[[ SOURCE TEXT open ]]
= Burden of knowledge =

Concept of knowledge being a burden

The burden of knowledge describes the difficulty of adding to a scientific field as the amount of previous work that must be understood increases over time. This is seen across scientific disciplines. Evidence for this burden includes a trend that people are older before they receive their first patent or publish in a prestigious journal, and the need for scientific groups to be larger as scientists need to collaborate so that the team has sufficient understanding of prior work.

== Scholarship ==
Explicit scholarship of this idea has entered the mainstream with the works of Benjamin Jones, in particular The Burden of Knowledge and the Death of the Renaissance Man, and with the works of
Jan Brendel and Sascha Schweitzer The Burden of Knowledge in Mathematics.

== Overview ==
Theory and empirical studies reflect the case that researchers and innovators are not born with the required expertise and must first undertake education. With accumulating information and discoveries, the time to digest and improve on extant knowledge takes longer. Similarly, frontiers of knowledge advance at an overall increasing rate and are shifting over time. The "burden of knowledge" refers to the difficulty of catching up with this evolving knowledge frontier.

A hard metric used by Brendel and Schweitzer for mathematics burden is age at first publication. They specifically point to "a significant increase of the average age of researchers at their first publication in one of our top-ranking journals."

Findings associated with Burden of Knowledge investigations point to declining productivity in sole researchers and developers and increasing productivity by teams. Prominent examples of highly effective team research in basic science include those of Nobel Prize awardees Francis Crick and James Watson's work on DNA structure, Yang Chen-Ning and Tsung-Dao Lee's work on parity violation, and Katalin Karikó and Drew Weissman's mRNA vaccine discoveries and development.
[[ SOURCE TEXT closed ]]
◆ TASK BRIEF:
Answer these questions from the text on the burden of knowledge:
1. Which work by Benjamin Jones is named in particular?
2. What hard metric do Brendel and Schweitzer use for the burden in mathematics?
3. Which two researchers are cited for work on parity violation?
Rely only on the text above for every answer.
[[ DATASET RECORDS open ]]
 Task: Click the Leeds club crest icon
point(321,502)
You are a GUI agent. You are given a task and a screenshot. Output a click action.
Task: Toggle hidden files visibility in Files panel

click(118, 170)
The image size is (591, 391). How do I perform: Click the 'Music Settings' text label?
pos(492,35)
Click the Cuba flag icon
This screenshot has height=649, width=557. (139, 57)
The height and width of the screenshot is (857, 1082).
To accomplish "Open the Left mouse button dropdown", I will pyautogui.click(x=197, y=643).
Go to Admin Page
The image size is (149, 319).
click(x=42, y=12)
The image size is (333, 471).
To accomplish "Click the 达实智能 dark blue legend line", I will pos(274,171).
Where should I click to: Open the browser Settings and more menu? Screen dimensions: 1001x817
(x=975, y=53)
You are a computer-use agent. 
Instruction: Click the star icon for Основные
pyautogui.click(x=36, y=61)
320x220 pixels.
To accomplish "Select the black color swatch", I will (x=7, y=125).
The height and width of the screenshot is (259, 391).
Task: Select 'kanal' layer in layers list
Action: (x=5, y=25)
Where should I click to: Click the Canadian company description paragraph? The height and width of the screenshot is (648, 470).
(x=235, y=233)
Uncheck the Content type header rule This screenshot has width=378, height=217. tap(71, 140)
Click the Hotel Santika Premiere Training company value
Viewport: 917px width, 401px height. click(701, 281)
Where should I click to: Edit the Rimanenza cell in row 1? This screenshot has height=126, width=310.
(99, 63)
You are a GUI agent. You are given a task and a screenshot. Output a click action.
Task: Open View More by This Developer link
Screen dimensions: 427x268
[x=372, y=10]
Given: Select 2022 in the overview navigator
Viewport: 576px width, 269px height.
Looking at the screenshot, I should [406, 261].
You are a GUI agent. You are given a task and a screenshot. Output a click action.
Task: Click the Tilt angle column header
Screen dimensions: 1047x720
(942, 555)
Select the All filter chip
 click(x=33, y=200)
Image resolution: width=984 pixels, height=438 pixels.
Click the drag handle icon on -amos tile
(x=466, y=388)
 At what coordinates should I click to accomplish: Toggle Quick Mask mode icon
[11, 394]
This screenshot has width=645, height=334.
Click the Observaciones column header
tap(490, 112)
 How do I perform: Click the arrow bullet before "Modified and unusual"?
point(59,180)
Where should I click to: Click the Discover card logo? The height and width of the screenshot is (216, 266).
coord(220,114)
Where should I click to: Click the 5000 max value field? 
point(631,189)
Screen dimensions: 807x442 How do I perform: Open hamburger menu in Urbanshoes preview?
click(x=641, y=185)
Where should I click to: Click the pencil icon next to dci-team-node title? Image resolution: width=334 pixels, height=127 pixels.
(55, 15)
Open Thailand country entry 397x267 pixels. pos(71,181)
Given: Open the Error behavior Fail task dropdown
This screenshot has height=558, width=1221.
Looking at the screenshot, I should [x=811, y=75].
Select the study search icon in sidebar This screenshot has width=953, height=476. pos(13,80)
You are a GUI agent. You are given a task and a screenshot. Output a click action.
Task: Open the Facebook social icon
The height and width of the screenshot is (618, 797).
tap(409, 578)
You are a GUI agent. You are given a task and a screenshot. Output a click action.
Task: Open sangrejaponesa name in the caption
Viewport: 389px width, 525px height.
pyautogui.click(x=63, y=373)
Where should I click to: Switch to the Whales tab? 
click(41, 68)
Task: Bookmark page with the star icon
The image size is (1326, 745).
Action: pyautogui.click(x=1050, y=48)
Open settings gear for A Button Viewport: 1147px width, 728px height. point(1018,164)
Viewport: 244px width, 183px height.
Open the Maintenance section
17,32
[[ DATASET RECORDS closed ]]
◆ REPLY TO THE EXERCISE:
1. The Burden of Knowledge and the Death of the Renaissance Man
2. Age at first publication
3. Yang Chen-Ning and Tsung-Dao Lee